Logo

3. Hukuk Dairesi2024/1801 E. 2024/2048 K.

Yapay Zeka Özeti

Uyuşmazlık: Alacak davasında istinaf başvurularının esastan reddine ilişkin Bölge Adliye Mahkemesi kararının temyiz incelemesi.

Gerekçe ve Sonuç: Hem davacı hem de davalı yönünden temyize konu edilen miktarların, Bölge Adliye Mahkemesi karar tarihi itibariyle geçerli olan kesinlik sınırının altında kalması ve davalı vekilinin katılma yoluyla temyiz isteminin davacı vekilinin temyiz istemine bağlı olması gözetilerek, davacı ve davalı vekillerinin temyiz dilekçelerinin reddine karar verilmiştir.

Karar Metni

"İçtihat Metni"

MAHKEMESİ : İstanbul Bölge Adliye Mahkemesi 6. Hukuk Dairesi

SAYISI : 2021/1499 E., 2023/2922 K.

İLK DERECE MAHKEMESİ : İstanbul Anadolu 22. Asliye Hukuk Mahkemesi

SAYISI : 2014/409 E., 2019/57 K.

Taraflar arasındaki alacak davasından dolayı yapılan yargılama sonunda, İlk Derece Mahkemesince davanın kısmen kabulüne karar verilmiştir.
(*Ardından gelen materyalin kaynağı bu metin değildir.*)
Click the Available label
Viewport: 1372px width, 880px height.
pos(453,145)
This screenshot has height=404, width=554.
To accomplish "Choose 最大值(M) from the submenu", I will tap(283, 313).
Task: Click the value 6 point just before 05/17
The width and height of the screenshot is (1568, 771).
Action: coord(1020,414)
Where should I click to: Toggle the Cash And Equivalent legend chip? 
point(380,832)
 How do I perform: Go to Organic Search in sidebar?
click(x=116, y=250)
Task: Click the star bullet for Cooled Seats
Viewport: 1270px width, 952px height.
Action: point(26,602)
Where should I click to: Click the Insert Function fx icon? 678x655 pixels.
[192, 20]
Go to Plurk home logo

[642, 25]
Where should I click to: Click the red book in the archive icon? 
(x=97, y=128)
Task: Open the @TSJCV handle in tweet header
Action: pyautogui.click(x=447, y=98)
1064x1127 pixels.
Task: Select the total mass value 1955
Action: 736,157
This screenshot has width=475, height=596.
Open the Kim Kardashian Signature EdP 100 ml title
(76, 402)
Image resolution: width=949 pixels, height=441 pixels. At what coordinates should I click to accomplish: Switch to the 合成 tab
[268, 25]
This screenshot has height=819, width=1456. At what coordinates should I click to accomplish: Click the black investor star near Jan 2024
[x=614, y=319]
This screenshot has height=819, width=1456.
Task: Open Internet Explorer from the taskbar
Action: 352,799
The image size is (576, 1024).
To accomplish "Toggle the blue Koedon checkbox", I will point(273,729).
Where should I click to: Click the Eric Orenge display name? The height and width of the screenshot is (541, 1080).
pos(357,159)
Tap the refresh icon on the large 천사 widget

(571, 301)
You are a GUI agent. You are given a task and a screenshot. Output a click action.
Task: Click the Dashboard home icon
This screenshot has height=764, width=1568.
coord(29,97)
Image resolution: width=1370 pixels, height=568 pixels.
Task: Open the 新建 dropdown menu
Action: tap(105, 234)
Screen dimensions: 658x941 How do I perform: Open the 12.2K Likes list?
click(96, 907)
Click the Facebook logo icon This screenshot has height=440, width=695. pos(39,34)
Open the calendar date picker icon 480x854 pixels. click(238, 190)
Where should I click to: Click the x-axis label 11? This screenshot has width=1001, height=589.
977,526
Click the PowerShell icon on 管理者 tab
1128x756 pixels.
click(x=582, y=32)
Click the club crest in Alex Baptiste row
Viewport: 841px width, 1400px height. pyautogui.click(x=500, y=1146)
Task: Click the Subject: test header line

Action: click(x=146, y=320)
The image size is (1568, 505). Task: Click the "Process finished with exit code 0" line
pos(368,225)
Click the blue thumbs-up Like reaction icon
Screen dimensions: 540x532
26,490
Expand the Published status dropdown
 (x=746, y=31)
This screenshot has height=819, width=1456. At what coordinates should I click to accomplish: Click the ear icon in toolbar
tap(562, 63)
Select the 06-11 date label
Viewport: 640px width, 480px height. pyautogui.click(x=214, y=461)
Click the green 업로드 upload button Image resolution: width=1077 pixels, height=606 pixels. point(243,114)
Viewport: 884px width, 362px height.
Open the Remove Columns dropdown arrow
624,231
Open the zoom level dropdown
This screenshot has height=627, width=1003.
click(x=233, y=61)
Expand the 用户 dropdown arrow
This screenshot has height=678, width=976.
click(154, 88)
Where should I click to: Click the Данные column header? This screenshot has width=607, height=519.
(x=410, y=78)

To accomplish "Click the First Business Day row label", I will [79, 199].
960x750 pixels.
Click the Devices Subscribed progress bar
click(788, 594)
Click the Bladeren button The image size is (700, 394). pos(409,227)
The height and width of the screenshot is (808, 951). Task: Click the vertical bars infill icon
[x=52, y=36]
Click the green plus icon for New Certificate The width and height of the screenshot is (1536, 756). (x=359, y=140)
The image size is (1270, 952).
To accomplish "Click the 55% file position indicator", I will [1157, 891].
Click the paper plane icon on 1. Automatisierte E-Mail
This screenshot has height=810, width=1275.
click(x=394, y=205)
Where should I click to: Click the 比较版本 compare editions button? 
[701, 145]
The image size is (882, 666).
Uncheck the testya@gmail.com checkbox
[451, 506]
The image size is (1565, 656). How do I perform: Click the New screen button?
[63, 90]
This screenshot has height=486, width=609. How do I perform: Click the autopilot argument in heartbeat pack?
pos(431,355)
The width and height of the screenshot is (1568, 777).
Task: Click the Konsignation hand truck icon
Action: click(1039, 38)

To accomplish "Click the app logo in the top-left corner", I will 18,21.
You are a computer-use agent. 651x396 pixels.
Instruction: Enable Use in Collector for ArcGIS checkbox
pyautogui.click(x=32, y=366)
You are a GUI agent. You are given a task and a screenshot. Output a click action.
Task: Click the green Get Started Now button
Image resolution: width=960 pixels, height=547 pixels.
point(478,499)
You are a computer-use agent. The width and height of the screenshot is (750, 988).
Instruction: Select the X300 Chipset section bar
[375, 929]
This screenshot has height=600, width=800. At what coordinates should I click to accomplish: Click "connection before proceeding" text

Kararın taraf vekillerince tarafından istinaf edilmesi üzerine, Bölge Adliye Mahkemesince istinaf başvurularının ayrı ayrı esastan reddine karar verilmiştir.

Bölge Adliye Mahkemesi kararı davacı vekili ile (asıl ve katılma yoluyla ve duruşma istemli olarak üzere) davalı vekili tarafından temyiz edilmekle;kesinlik, süre, temyiz şartı ve diğer usul eksiklikleri yönünden yapılan ön inceleme sonucunda, davalı taraf yönünden temyize konu edilen kararda dava değerinin duruşma sınırının altında olduğu anlaşılmıştır.

6100 sayılı Hukuk Muhakemeleri Kanunu'nun 369 uncu maddesinin ikinci fıkrası uyarınca davalı vekilinin duruşma isteğinin reddiyle incelemenin dosya üzerinde yapılmasına karar verildikten ve Tetkik Hâkimi tarafından hazırlanan rapor dinlendikten sonra dosyadaki belgeler incelenip gereği düşünüldü:

Miktar veya değeri kesinlik sınırını geçmeyen davalara ilişkin nihai kararlar, 6100 sayılı Hukuk Muhakemeleri Kanunu'nun 362 nci maddesi uyarınca temyiz edilemez. Temyize konu edilen miktarın kesinlik sınırının altında kalması hâlinde anılan Kanun’un 366 ncı maddesi atfıyla aynı Kanun’un 352 nci maddesinin birinci fıkrasının (b) bendi uyarınca temyiz dilekçesinin reddine karar vermek gerekir.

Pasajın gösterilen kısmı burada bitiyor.